Working in the oil sector in Nigeria is dangerous and rough, the Permian Basin International Oil Show President, Larry Richards, of Odessa, has said.
YahooNews reported on Sunday that Richards, who gave this advice, had worked in Nigeria in the early 1990s and kept up with the scene since then.
“Nigeria is the wild, wild West of the oil industry,” Richards was quoted as saying.
“In my opinion, it’s historically the most corrupt and dangerous place that it’s legal for United States companies to operate in.”
Richards worked for a company that sold all the oil pipeline pumps to the Shell Petroleum Development Co. of Nigeria.
“There were better technology quintuplex pumps for the application, but they bought old 1950s-designed cast iron duplex pumps simply because they were impossible to destroy unless you literally put explosives in the pump case,” he said.
“The military factions fighting the government could shoot or even bomb those old cast iron units and nine times out of 10 they’d keep right on slowly moving oil down the pipeline.”
Supervising EMSCO’s parts and field service departments, he said field service techs were sent out once a year to evaluate the equipment in the field.
Richards said, “Security folks met us at the airport with passwords because the bad guys would whack a security guy in the parking lot, take his hat, badge and your name card and meet unsuspecting US travelers in the airport. Talk about the start of a bad day!

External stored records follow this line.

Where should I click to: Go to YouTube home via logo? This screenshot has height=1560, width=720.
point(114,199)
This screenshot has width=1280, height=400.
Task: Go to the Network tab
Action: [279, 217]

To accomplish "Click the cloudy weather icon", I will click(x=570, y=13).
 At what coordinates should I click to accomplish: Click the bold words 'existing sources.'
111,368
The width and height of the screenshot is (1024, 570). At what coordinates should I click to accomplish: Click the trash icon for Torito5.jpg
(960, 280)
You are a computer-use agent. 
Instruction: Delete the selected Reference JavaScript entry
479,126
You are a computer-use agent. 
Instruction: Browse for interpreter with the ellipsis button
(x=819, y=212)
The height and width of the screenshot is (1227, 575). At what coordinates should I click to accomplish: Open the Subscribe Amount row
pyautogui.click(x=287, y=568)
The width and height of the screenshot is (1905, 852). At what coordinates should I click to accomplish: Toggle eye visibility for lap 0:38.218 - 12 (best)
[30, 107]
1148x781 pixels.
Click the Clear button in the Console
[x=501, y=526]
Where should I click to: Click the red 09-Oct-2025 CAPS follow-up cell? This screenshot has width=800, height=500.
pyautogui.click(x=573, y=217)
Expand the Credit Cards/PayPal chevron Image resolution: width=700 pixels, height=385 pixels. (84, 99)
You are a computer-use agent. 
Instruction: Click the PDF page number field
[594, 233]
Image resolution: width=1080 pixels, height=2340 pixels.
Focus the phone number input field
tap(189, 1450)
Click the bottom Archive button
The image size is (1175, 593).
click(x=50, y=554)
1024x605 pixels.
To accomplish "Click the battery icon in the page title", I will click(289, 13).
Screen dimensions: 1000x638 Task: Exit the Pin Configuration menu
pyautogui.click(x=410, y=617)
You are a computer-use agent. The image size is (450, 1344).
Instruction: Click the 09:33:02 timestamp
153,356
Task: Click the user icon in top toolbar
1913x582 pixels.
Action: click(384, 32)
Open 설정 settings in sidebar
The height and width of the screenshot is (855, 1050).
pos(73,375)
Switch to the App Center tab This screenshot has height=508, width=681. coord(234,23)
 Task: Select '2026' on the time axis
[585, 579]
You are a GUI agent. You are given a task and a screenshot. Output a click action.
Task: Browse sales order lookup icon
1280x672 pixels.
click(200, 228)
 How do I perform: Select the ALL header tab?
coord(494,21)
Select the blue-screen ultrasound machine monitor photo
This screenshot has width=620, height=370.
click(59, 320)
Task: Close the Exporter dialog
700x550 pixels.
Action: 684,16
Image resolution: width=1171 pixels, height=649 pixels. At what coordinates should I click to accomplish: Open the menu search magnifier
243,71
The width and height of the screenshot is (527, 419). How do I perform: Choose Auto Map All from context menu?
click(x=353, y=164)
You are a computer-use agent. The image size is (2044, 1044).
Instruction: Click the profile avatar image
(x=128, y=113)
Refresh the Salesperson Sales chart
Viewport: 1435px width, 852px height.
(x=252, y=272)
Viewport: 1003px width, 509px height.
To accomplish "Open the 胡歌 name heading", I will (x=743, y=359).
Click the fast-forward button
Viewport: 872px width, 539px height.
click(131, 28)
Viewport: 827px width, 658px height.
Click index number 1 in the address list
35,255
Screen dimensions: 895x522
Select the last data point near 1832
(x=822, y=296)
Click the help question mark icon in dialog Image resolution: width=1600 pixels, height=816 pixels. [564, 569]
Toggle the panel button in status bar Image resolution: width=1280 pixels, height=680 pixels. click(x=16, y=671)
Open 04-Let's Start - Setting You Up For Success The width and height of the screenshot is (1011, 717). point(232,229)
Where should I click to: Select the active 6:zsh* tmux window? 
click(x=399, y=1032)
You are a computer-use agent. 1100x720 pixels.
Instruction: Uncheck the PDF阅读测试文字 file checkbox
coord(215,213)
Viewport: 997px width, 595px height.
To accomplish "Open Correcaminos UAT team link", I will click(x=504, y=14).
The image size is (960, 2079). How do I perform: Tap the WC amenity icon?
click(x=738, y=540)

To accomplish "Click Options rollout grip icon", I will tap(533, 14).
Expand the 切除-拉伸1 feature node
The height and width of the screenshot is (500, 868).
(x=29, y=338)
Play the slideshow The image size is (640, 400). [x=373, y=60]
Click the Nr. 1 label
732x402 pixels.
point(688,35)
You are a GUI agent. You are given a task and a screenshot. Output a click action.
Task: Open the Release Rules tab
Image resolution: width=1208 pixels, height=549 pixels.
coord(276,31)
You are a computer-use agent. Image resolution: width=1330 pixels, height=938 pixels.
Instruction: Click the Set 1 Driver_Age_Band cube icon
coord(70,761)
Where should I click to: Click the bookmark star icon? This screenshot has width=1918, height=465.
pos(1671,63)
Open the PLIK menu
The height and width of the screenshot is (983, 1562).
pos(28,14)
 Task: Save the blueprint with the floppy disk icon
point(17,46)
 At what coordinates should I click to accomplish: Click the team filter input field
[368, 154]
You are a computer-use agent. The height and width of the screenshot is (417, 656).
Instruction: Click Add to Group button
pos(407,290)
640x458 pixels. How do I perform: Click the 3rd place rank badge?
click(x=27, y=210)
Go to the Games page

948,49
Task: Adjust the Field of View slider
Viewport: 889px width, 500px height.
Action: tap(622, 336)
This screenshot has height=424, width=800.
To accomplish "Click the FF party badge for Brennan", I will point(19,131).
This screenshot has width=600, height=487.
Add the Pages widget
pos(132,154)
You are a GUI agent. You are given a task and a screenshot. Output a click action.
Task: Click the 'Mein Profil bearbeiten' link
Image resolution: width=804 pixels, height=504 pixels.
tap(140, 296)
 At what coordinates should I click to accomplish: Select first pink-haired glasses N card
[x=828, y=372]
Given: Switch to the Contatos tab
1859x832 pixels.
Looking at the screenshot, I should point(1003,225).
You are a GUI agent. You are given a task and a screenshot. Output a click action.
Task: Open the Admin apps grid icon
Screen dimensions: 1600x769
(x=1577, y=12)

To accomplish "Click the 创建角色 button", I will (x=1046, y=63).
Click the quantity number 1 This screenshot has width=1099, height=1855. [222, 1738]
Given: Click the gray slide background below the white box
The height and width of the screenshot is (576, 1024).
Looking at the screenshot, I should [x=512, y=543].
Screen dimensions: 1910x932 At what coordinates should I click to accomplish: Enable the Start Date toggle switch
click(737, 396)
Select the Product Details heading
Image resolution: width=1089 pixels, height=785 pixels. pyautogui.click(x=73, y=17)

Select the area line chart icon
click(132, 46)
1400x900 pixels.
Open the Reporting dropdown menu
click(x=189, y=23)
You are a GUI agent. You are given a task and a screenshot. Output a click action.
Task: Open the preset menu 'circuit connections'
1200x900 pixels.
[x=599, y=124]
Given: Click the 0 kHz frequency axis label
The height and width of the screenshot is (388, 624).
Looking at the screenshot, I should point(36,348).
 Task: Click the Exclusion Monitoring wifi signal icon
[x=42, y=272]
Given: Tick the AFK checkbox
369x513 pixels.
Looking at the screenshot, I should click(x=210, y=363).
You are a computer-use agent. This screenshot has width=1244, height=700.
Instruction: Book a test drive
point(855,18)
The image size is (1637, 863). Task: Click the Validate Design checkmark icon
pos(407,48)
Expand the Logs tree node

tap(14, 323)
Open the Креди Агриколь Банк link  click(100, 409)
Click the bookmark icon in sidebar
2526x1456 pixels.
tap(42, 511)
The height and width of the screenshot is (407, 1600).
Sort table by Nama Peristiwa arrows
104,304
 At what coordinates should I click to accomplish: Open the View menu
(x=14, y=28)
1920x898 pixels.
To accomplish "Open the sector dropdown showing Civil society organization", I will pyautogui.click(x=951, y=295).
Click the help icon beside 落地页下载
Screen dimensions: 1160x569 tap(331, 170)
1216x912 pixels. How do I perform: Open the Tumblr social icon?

“Over a three-year period, two of my service techs had guns put to their heads at so-called military checkpoints and one had the muzzle of an AK-47 put in his mouth after he refused to give them his cash.”
Richards subsequently applied those lessons to his own businesses by “making it a point never to send a man or woman somewhere I wouldn’t go myself,” he said.
He added, “As both my companies had a startup and service element to them, that means I haven’t done a project in Nigeria in 20 years.
“I’ve been in the field in Angola, Venezuela, Libya, Kuwait, Colombia and a slew of other rough places, but Nigeria is unique in its business challenges.”
Nigeria’s oil production crashed to about 900,000 barrels per day in Abuja, which was the lowest in several years, following activities of sophisticated vandals who steal the country’s crude.